(Saved data entries)
═══
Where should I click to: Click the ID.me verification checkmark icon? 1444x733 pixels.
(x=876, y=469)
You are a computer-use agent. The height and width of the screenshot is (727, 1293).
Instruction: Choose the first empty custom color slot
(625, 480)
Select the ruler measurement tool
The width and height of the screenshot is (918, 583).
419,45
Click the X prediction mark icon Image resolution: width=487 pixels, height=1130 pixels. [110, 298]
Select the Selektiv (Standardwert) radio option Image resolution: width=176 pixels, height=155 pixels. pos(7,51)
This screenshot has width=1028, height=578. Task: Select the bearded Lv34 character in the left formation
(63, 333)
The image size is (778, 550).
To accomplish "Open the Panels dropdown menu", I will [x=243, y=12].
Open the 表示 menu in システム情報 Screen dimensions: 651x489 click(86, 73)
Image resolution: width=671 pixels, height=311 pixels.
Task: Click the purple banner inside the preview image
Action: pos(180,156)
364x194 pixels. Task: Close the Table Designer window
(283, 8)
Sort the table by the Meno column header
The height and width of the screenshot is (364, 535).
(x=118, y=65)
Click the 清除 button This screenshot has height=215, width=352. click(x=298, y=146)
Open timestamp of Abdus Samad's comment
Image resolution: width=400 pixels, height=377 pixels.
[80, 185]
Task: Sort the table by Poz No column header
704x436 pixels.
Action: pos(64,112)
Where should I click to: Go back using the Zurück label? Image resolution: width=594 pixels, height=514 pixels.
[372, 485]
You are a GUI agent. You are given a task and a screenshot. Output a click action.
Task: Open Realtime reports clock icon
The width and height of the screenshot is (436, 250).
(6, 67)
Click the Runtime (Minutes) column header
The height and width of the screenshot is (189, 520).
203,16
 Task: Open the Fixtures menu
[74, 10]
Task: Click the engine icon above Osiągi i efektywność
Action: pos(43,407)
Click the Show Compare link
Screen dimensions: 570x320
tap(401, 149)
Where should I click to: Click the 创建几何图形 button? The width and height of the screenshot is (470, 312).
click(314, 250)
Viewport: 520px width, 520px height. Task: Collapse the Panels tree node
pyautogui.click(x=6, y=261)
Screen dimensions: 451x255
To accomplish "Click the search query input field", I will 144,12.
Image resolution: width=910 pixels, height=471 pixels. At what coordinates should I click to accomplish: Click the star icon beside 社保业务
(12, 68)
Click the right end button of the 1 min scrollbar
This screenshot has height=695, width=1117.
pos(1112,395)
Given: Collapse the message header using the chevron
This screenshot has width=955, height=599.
═══
### ASSIGNED TASK
Could you repeat exactly the lines above from the line with "Click the X" up to and including the line with "Screen dimensions: 451x255", and only those?

### RESPONSE TO THE EXERCISE
Click the X prediction mark icon Image resolution: width=487 pixels, height=1130 pixels. [110, 298]
Select the Selektiv (Standardwert) radio option Image resolution: width=176 pixels, height=155 pixels. pos(7,51)
This screenshot has width=1028, height=578. Task: Select the bearded Lv34 character in the left formation
(63, 333)
The image size is (778, 550).
To accomplish "Open the Panels dropdown menu", I will [x=243, y=12].
Open the 表示 menu in システム情報 Screen dimensions: 651x489 click(86, 73)
Image resolution: width=671 pixels, height=311 pixels.
Task: Click the purple banner inside the preview image
Action: pos(180,156)
364x194 pixels. Task: Close the Table Designer window
(283, 8)
Sort the table by the Meno column header
The height and width of the screenshot is (364, 535).
(x=118, y=65)
Click the 清除 button This screenshot has height=215, width=352. click(x=298, y=146)
Open timestamp of Abdus Samad's comment
Image resolution: width=400 pixels, height=377 pixels.
[80, 185]
Task: Sort the table by Poz No column header
704x436 pixels.
Action: pos(64,112)
Where should I click to: Go back using the Zurück label? Image resolution: width=594 pixels, height=514 pixels.
[372, 485]
You are a GUI agent. You are given a task and a screenshot. Output a click action.
Task: Open Realtime reports clock icon
The width and height of the screenshot is (436, 250).
(6, 67)
Click the Runtime (Minutes) column header
The height and width of the screenshot is (189, 520).
203,16
 Task: Open the Fixtures menu
[74, 10]
Task: Click the engine icon above Osiągi i efektywność
Action: pos(43,407)
Click the Show Compare link
Screen dimensions: 570x320
tap(401, 149)
Where should I click to: Click the 创建几何图形 button? The width and height of the screenshot is (470, 312).
click(314, 250)
Viewport: 520px width, 520px height. Task: Collapse the Panels tree node
pyautogui.click(x=6, y=261)
Screen dimensions: 451x255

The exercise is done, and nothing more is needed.